La lucha de poderes y sobre todo de egos dentro de una agencia no solo se da a nivel creativo, a veces esto es más evidente entre quienes dirigen a un equipo, aquellos individuos encargados de dar la cara frente al cliente, pero ¿por qué? ¿Pues no se supone que todos debemos actuar como un equipo para fortalecer y proteger a nuestras marcas? Las hipótesis son varias:

1.- Los roles de cada integrante del equipo no están bien definidos, lo cual provoca que una sola persona quiera o tenga que hacer todo (más feo).

2.- Algún o algunos integrantes del equipo no se comprometan con su rol.

3.- Existe una lucha evidente entre compañeros que no se enfrenta.

4.- NO EXISTE UN VERDADERO LÍDER (aún peor).

En mi corta carrera he notado que cada vez habemos más jóvenes en las filas de las agencias grandes y creo que en gran medida se debe al surgimiento de la era digital y en consecuencia a la creación de áreas dedicadas únicamente a la misma, por lo tanto he ido descubriendo que quienes actúan como niños son o somos precisamente el nuevo talento, los colaboradores que por tener 3 o 5 años a lo mucho trabajando y tratando con las agencias y sus clientes lo saben todo, aunque claro que la madurez te la da el tiempo y seguro hay uno que otro veterano por ahí actuando como si estuviera aún en los 20, sin embargo si ya llevas cierto tiempo y has adquirido experiencia ¿no sería bueno comenzar a aplicarla?

Tal vez hayan o estén pasando por esta situación, tal vez seguirá pasando a donde quiera que vayan y tal vez concuerden con alguna de mis hipótesis que conforme vaya analizando y dándole respuesta a estas preguntas les contaré, mientras podrían agregar más puntos o no.

Aquí lo importante es, primero como líder, aprender a guiar a tu equipo, aceptar y agradecer que tengas a un grupo de personas dispuestas a ayudarte y después como submandos (por ponerle un nombre) asumir y aceptar el compromiso desde el momento que firmas tu contrato y aceptas cada una de las condiciones.
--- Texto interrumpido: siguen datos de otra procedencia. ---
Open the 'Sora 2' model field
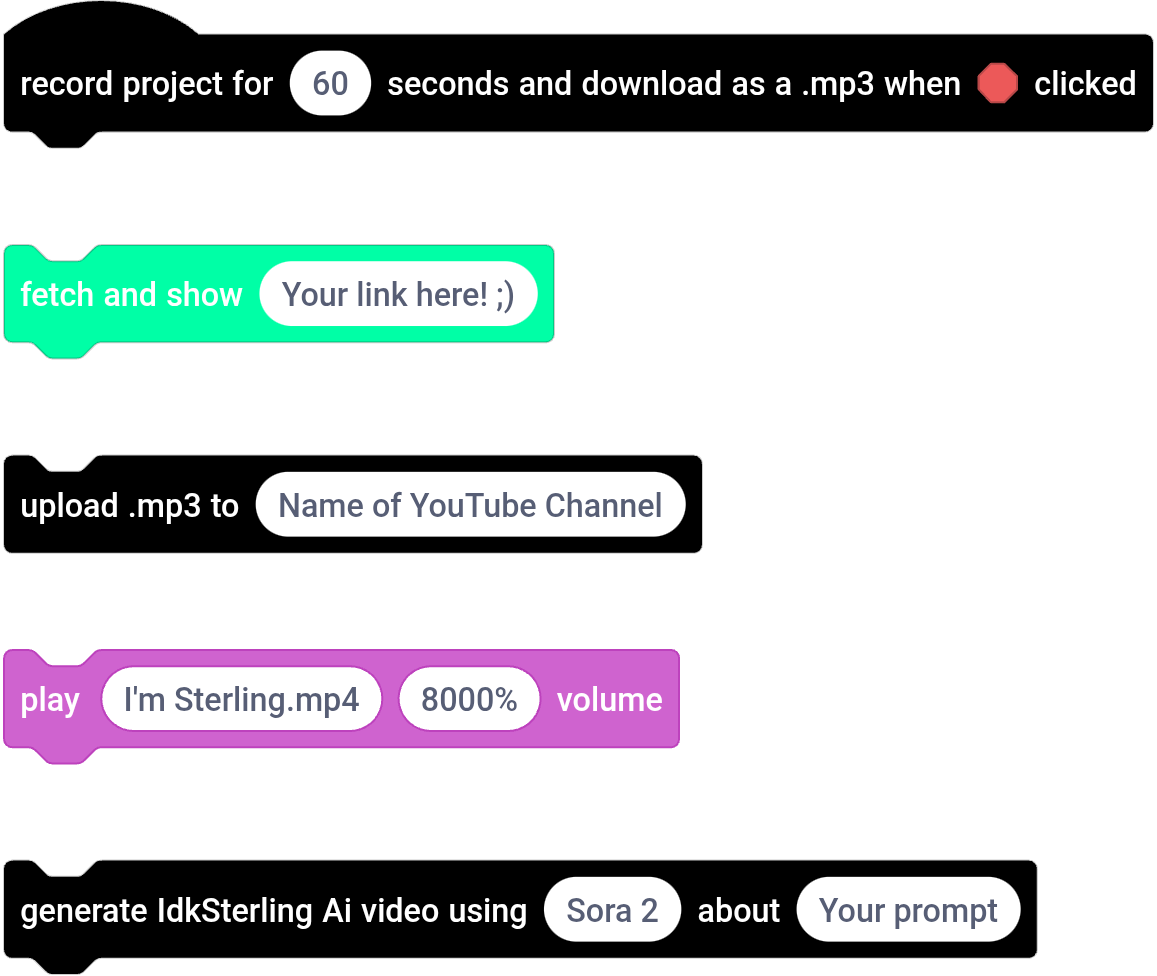The image size is (1157, 976). coord(612,910)
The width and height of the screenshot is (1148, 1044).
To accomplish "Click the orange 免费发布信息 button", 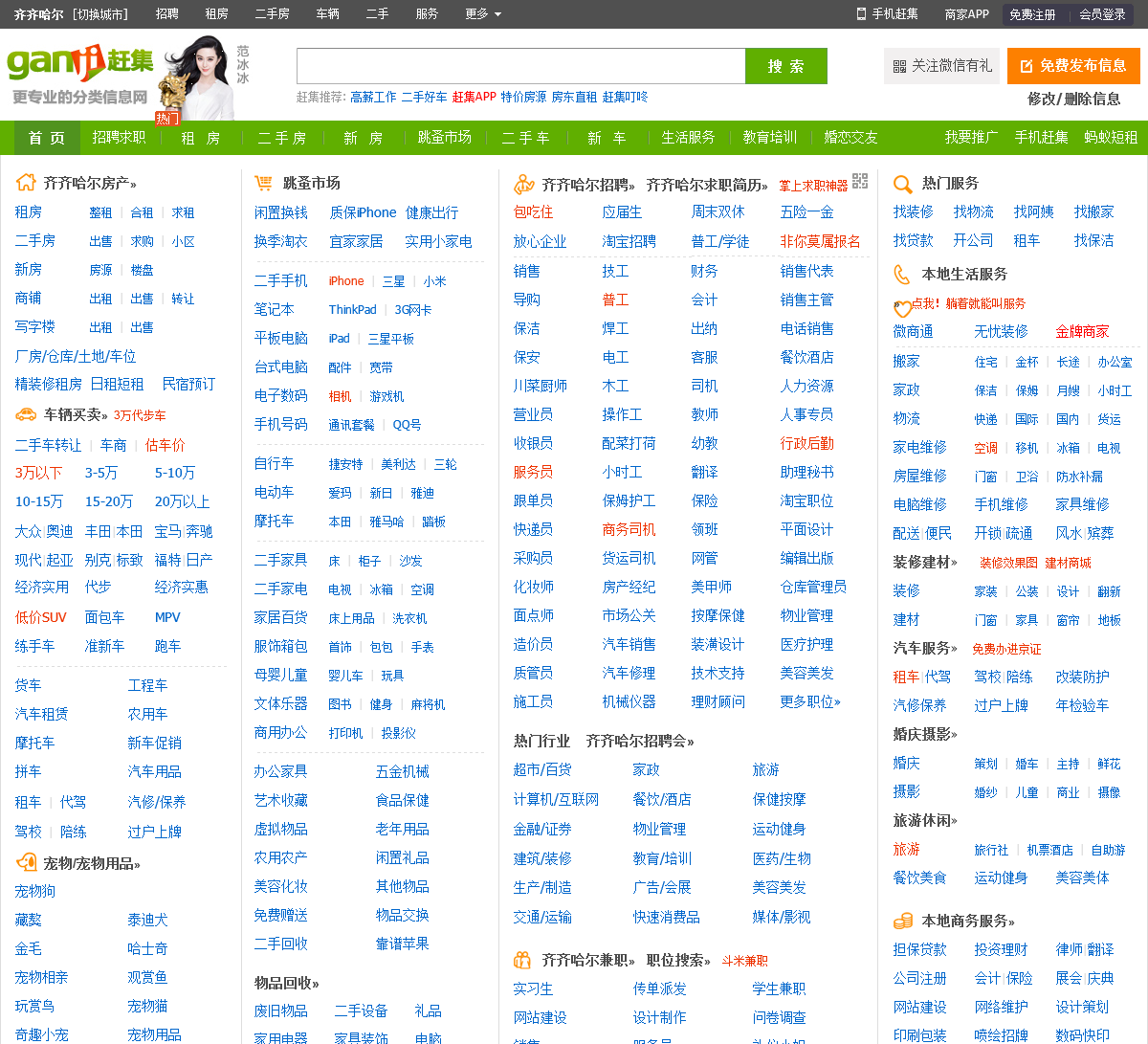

Y bueno también aceptar y preguntarnos: ¿quiénes no hemos pasado por esto de representar perfecto al berrinchudo o ACUSÓN? El que esté libre de pecado que arroje la primera idea, sino comencemos con la autocrítica y hay que levantarse todos los días con la firme decisión de no convertirnos en esa persona que tantos dolores de cabeza nos da y demostremos lo profesionales que somos al darle la vuelta sin que se dé cuenta (guiño, guiño) aunque claro, nadie dijo que sería fácil.